INPUT DATA –
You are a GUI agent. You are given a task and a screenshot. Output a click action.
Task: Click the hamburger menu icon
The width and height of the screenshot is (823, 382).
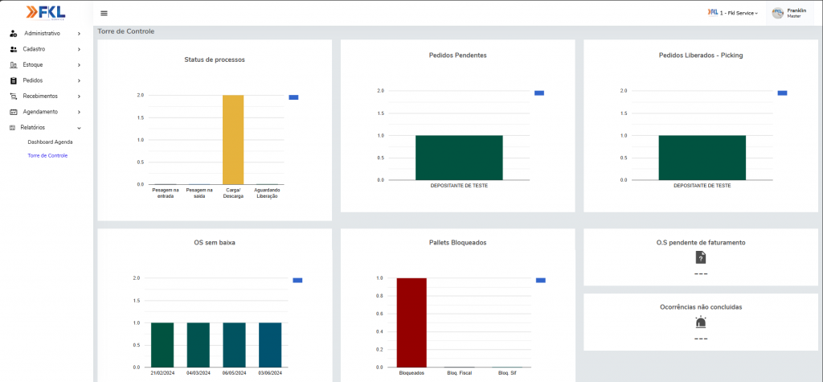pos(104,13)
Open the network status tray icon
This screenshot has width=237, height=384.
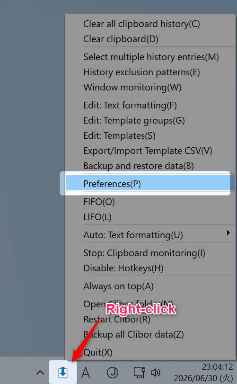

...

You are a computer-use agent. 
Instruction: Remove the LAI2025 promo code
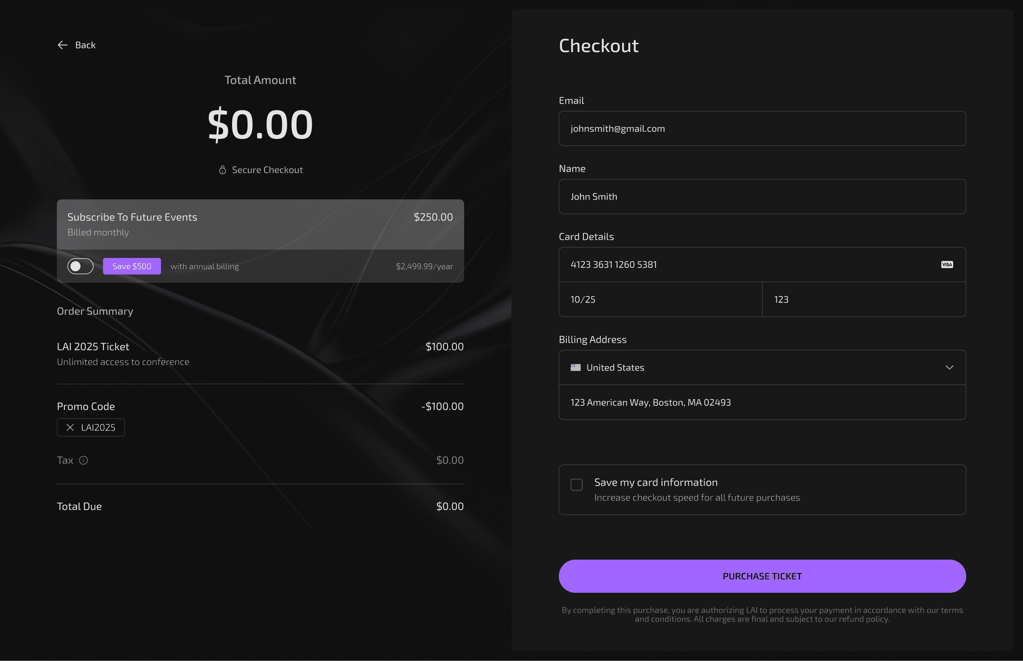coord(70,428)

--

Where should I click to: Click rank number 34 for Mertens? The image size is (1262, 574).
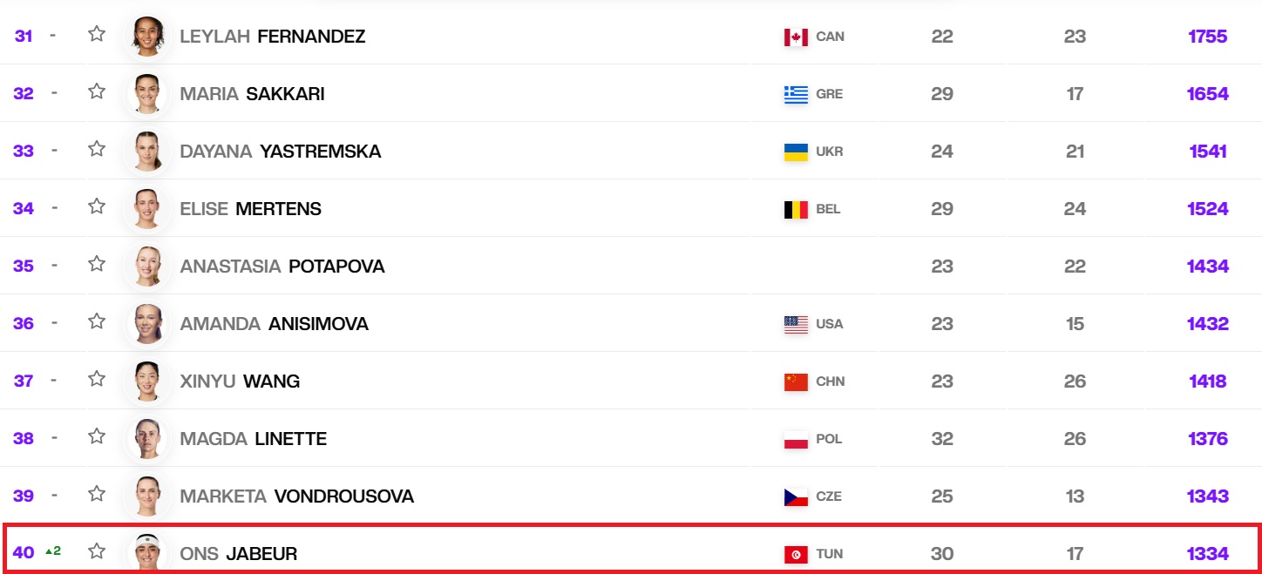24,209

TASK BRIEF – What lines of the listing above hold "icon"? Copy all of them.

EXERCISE ANSWER –
Task: Click the hamburger menu icon
Open the network status tray icon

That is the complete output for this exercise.